_Given request A:_ In the blog post about autism, which two series does the younger sister say she loves?
_Given request B:_ Copy the blog post word for word from "Tuesday, July 30, 2013" up to and including "closest to me.".
_Given request C:_ Which conditions does the blog post name as often attacking autistic people? List all of them.

_Document segment:_

* Start *

Tuesday, July 30, 2013

"Different," and other four letter words

Today, I decided to talk to my little sister about my autism.  I wanted to try and better see what life was like through her eyes, in comparison to mine.  I also wanted her to know more about me, now that I'm starting to understand all these things about myself.  Like I've said before, normally I wouldn't just offer up random bits of information about myself, unless directly asked.  But, I think the key to improving my situation, and better accepting myself, is to show more of who I am to those closest to me.

So I started asking her questions.  To be honest, I was curious if she was autistic, too, and she just handled it better or differently than I do.  I hyperfocus, she has ADHD.  I have social anxiety, but growing up, she was constantly surrounded by people, always seeking them out.  I mentioned in an earlier post that she actually felt sick if she didn't have someone to socialize with every day.  So, we couldn't be less alike, could we?  But ADHD, just like OCD, anxiety, and depression, often attacks autistic people.  And maybe, from an early age, where my special interests were in books and on tv screens, her special interests were on people.  Hyperfocusing on other people, and conversations, would not only make you a master of them, you would have far less anxiety doing it.  So, that was my theory, and I decided asking her about it, not mentioning at first that I wondered if she had it too.

At one point, she said that if she had autism, she wouldn't want to know.  She said she didn't like labels like that, and she would figure out how to deal with her problems on her own.  That's a very healthy and sensible view.  And completely opposite from me.  But that's because she is not autistic (as far as I can tell), and one of the issues that I struggle with is that I don't deal with my problems.  I try to fix them, realize I don't know how, then I shut down.  I've come across this many times.  Now that I better understand how I "work", I can better combat my problems, and also play to my strengths.

The main focus of our discussion ended up being the Aspergian trait of thinking in absolutes.  I mentioned this before, but I want to talk about this some more.  I asked her if she liked things in different degrees, and she did.  She could understand how I would have trouble, and think the way I do, about most things.  For example, she said that she loves Harry Potter, and she loves Twilight, and she couldn't possibly say which she loves more, because that would be comparing apples and oranges.

* End *

_Dataset content:_
* Start *

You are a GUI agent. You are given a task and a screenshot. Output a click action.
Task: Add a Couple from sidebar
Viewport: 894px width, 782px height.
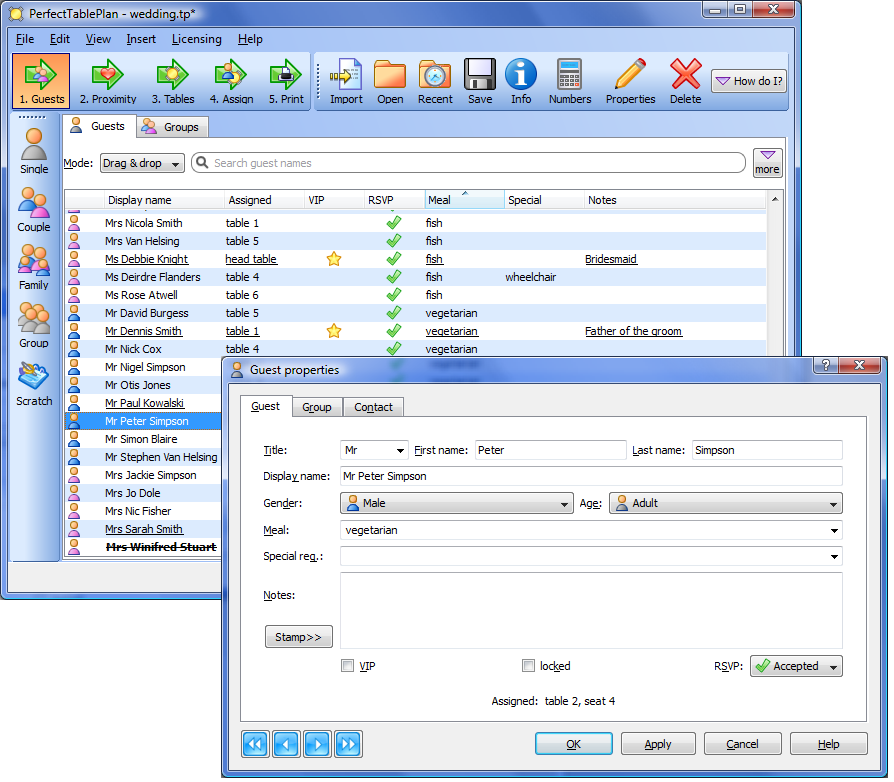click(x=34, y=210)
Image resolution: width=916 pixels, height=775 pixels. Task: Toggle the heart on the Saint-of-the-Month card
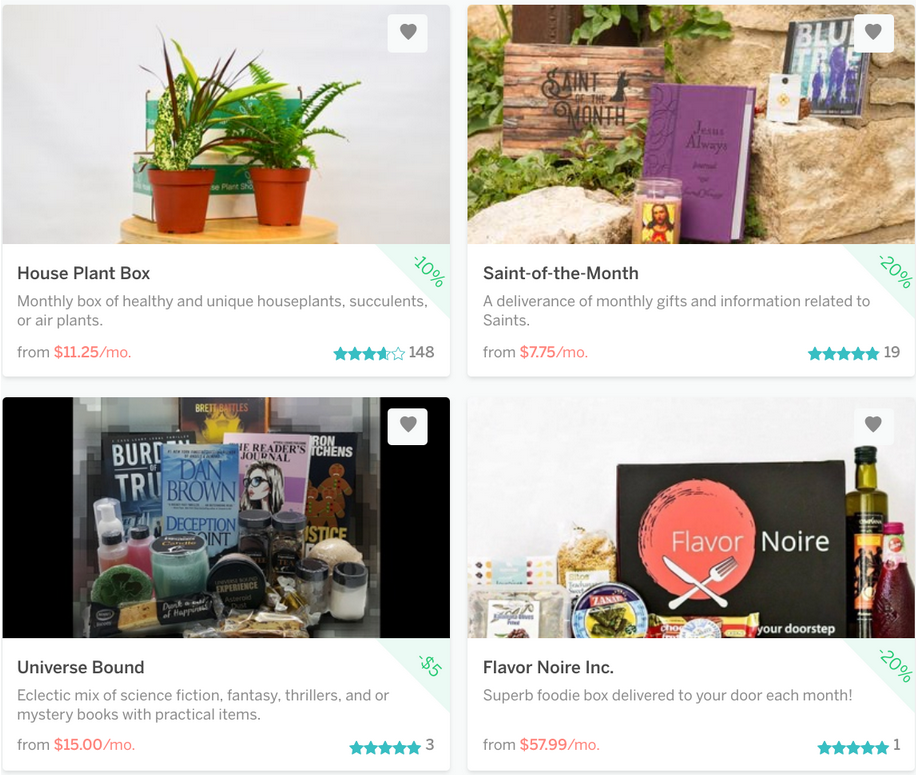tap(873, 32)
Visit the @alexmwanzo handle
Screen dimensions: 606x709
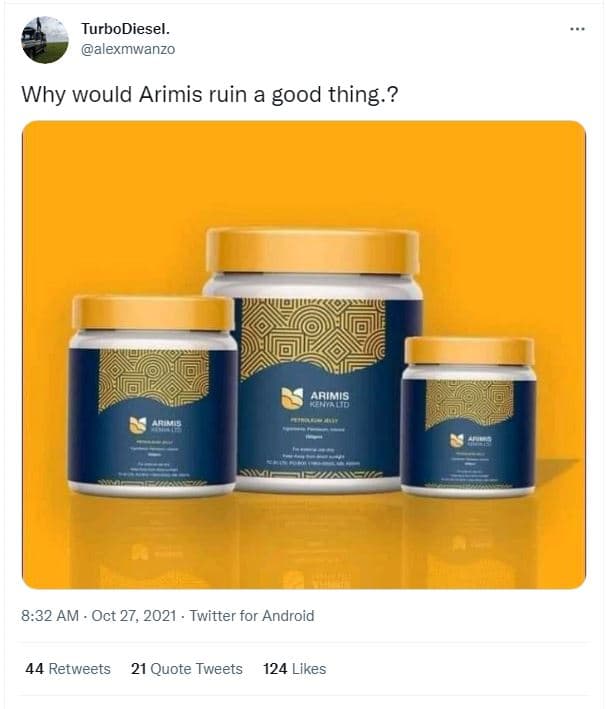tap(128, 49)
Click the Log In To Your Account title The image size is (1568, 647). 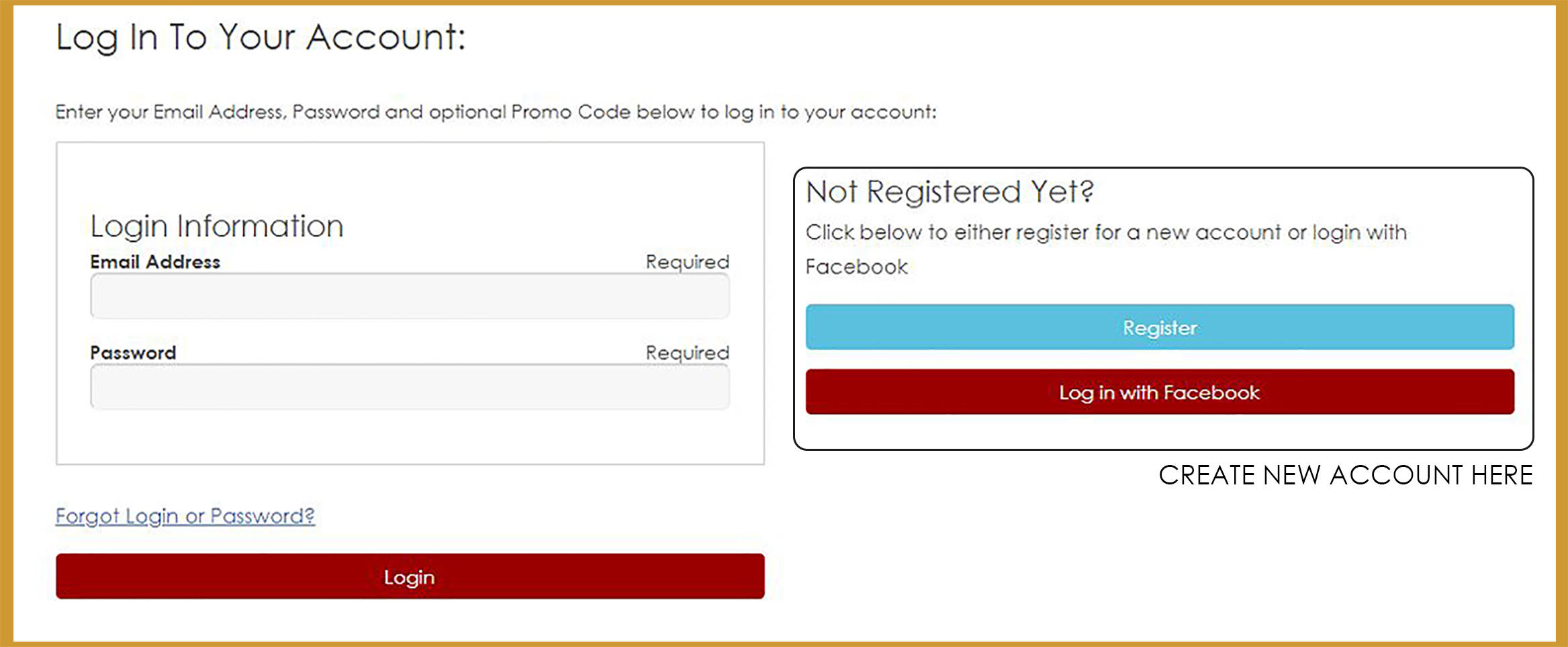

* End *

_Solution A:_ Harry Potter and Twilight.

_Solution B:_
Tuesday, July 30, 2013

"Different," and other four letter words

Today, I decided to talk to my little sister about my autism.  I wanted to try and better see what life was like through her eyes, in comparison to mine.  I also wanted her to know more about me, now that I'm starting to understand all these things about myself.  Like I've said before, normally I wouldn't just offer up random bits of information about myself, unless directly asked.  But, I think the key to improving my situation, and better accepting myself, is to show more of who I am to those closest to me.

_Solution C:_ ADHD, OCD, anxiety, depression